Problem details ->
Can you copy the following lines word for word, leaving the pictures out of your answer?

Input for this task ->
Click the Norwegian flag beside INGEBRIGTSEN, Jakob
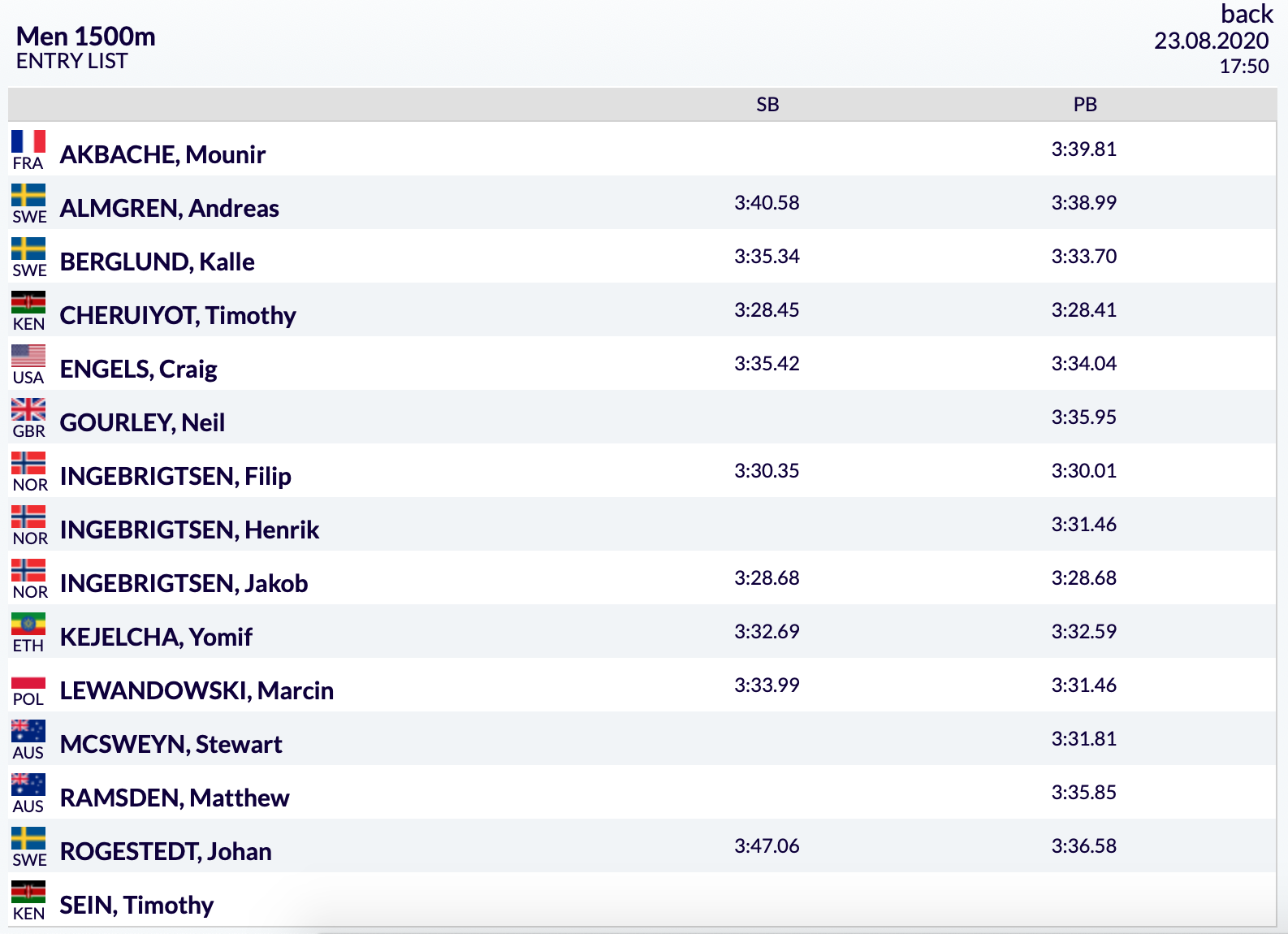 [x=28, y=570]
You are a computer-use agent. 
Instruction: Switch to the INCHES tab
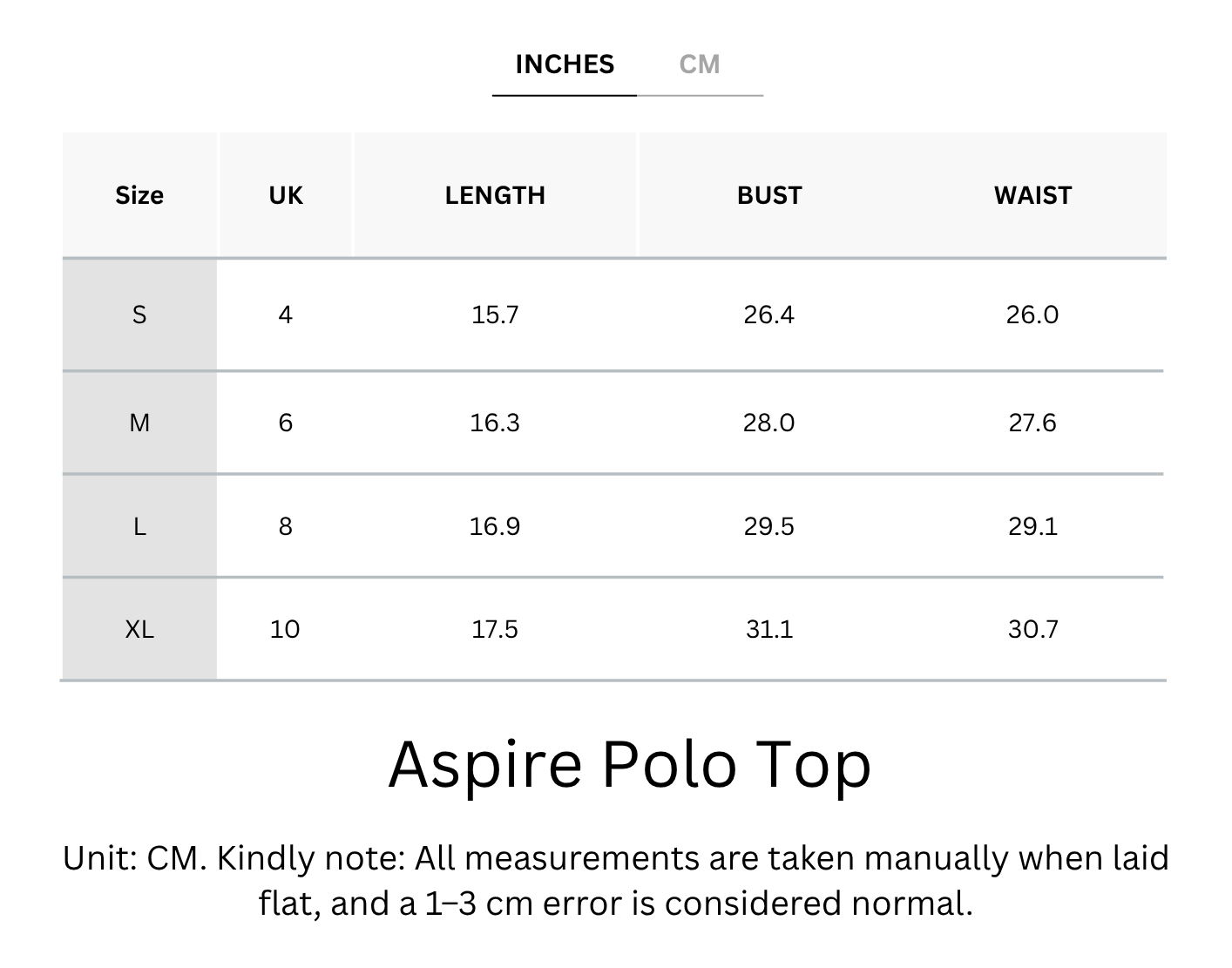pyautogui.click(x=565, y=65)
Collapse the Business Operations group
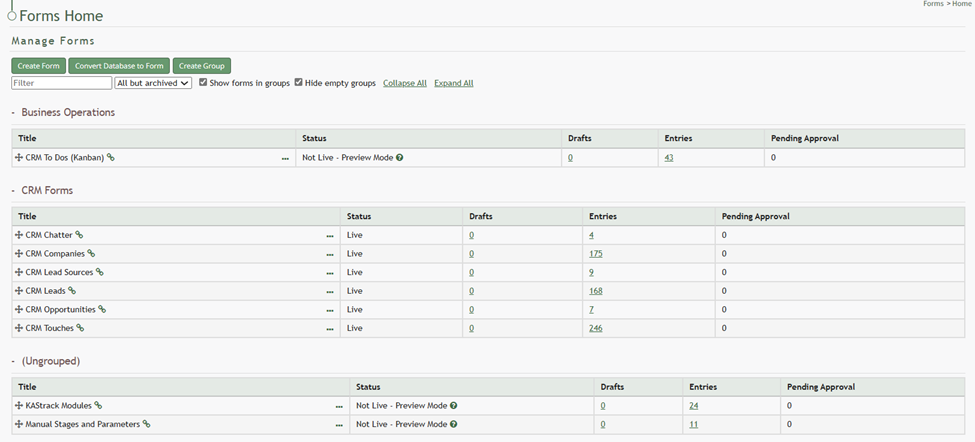This screenshot has width=975, height=442. tap(14, 113)
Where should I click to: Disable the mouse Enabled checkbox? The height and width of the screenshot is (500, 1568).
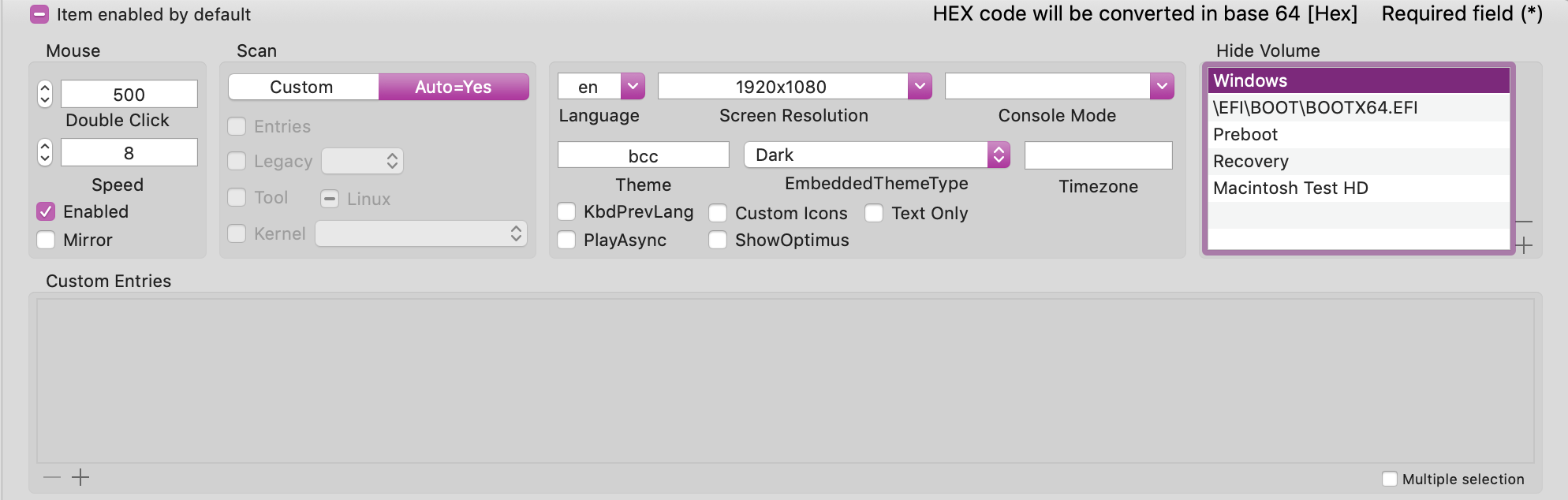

Task response ->
Click the Norwegian flag beside INGEBRIGTSEN, Jakob
 [x=28, y=570]
You are a computer-use agent. 
Instruction: Switch to the INCHES tab
pyautogui.click(x=565, y=65)
Collapse the Business Operations group
This screenshot has width=975, height=442. tap(14, 113)
Where should I click to: Disable the mouse Enabled checkbox? The height and width of the screenshot is (500, 1568).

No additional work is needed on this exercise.